My concern here is not a normative argument. I recognize that it
is much easier to ask a question than answer it. You must look out
for yourself.

Being self-absorbed has consequences, though. The current
generation has not gleaned what their parents realized in the ’80s,
once characterized as the "Me Decade." Remember Gordon Gecko in the
film "Wall Street?"

"Greed is good," he cavorted in front of his competition.

For those who thought Gecko died in 1987, surprise – the devil
has been called forth again, rattling in the bones of the children.
Everything is up for grabs, so take it! To the world’s heir
apparents, happiness has a price, and they recite this fact by
heart. You say, "What a pessimist Thomas is!" I say, "What fools
they all play!"

Such an exacting critique of things is hard to accept. Of all
information, the truth is the most difficult to take. In this case,
I doubt many will agree with me. Admittedly, from the vantage point
of logic, my discourse appears as a giant supposition. When you
find a body, the whole town is at first suspect. As the
investigation escalates, it becomes clear that the behavior of the
residents provides an indictment of sorts. My evidence in this
argument arose from the repeated and observed behavior of the
student body.

In lecture, I hear one question more than any other: "What part
of this will be on the test?" I have heard this in every place,
from my general education credit courses to my preparation for my
major. What more proof does a person need here? Do not students
value learning, and the joy of becoming enlightened?

Apparently, they relish more the professor’s response: "Don’t
worry, just general questions," having the class end five minutes
early and the thought that the weekend is never more than four days
away.

In fact, I find the whole approach to instruction depressing.
The focus for the participant is always "knowing," and never
"learning." We would rather memorize and absorb a concept, take an
exam and then purge that temporary file folder for the next
quarter.

Understanding something is highly overrated, it seems. To them,
answers are the only important form of information.

Students believe that knowledge attained by thought and hard
work is less valuable than knowledge which is acquired, because it
is easier to absorb information than to develop one’s own thoughts.
Knowledge becomes another means to an end. To the trained eye, this
is quite alarming. Without constant and critical analysis of
scholarship, a stagnant air pervades things, and theories that
could be wrong are acclaimed as factual or proven. So you see, this
is not a casual problem.

Lest we limit observations to the classroom alone, consider that
more and more students work in college than before. The
institutional spin is that more children from low-income families
attend higher education and need to support themselves. I would
argue that plenty of high-income family students work so that they
can keep up with the Joneses’ progeny.

Separated from the generous allowances of their parents, these
dependents work insofar as to continue the high lifestyle they
enjoyed before.

Does none of this remind you of someone you know?

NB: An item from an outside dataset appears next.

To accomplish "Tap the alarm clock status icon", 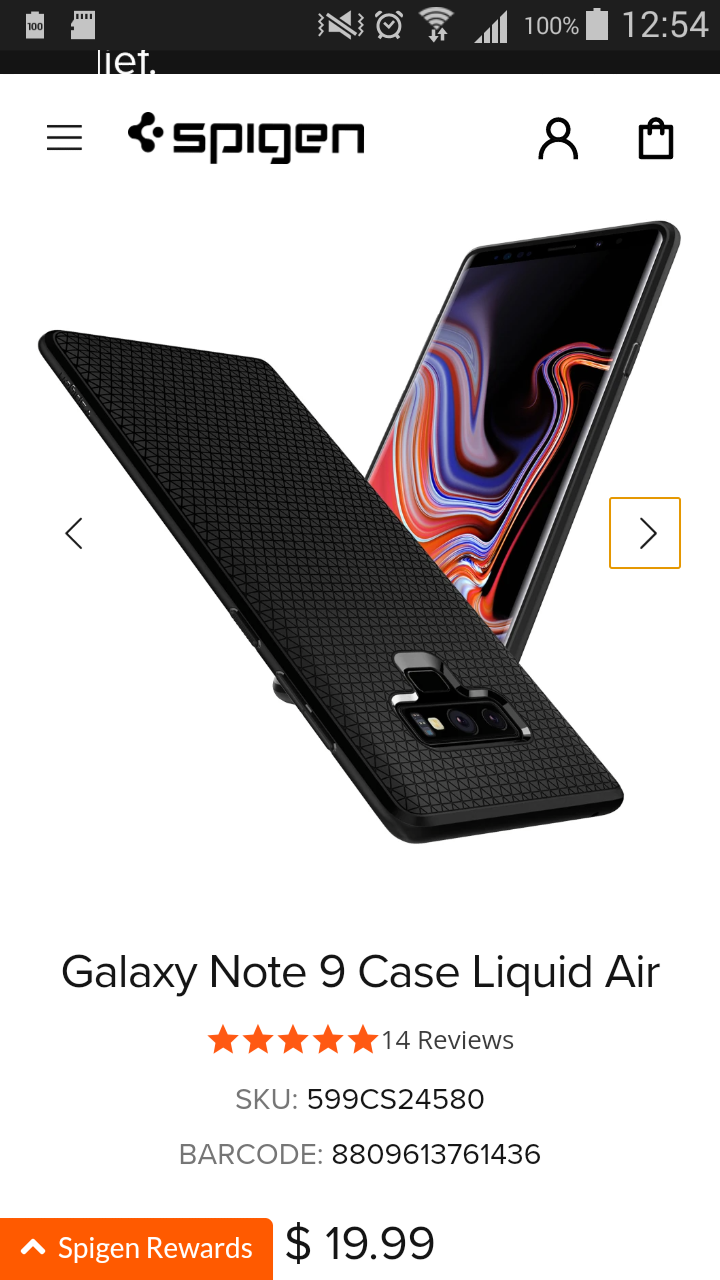I will (389, 25).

This argument is not an assault on capitalism. To expand my
argument and accuse an economic system of guilt is absurd. I merely
concentrate on the students, because no man is an island unto
himself. The trends that occur on the university lawns of today
bear great consequence to the future. Once we graduate, take the
job with a six-digit income, put a down payment on a BMW and sign
the mortgage to a house in the hills; what then? Is someone able to
complete this picture?

My detractors will claim that the institution is the one behind
this trend. I refuse to exonerate the youth that quickly. The
visible difficulty of college admission proves that those who
participate in higher education are not ingenuous victims of the
establishment.

No, this group is resourceful, determined and increasingly less
ethical. Besides, the university has no energy to weaken the zeal
of its students. It has to cope with labor problems, construction
and retrofit hassles, depleted resources, ubiquitous political
pressure and the exponential growth of applicants. It tries to
streamline matters by handing us a Bruin Card and an ID number, but
instead alienates the people behind those arbitrary nine-digit
numbers.

Student apathy will be the university’s undoing. Without the
infusion of new ideas and imagination, the schools of America and
subsequently the world will become inert structures. Like a car
engine without gasoline, the fans slow, the pistons diminish in
speed, the transmission settles down, the oil pools at the bottom
of the pan, and it becomes a cold, dead and silent skeleton. Then
rust corrodes the steel, the battery goes dead and sediments build
around the fuel injection needle. An object once so productive and
well-maintained now is inert and forgotten, awaiting consumption by
the ravages of time.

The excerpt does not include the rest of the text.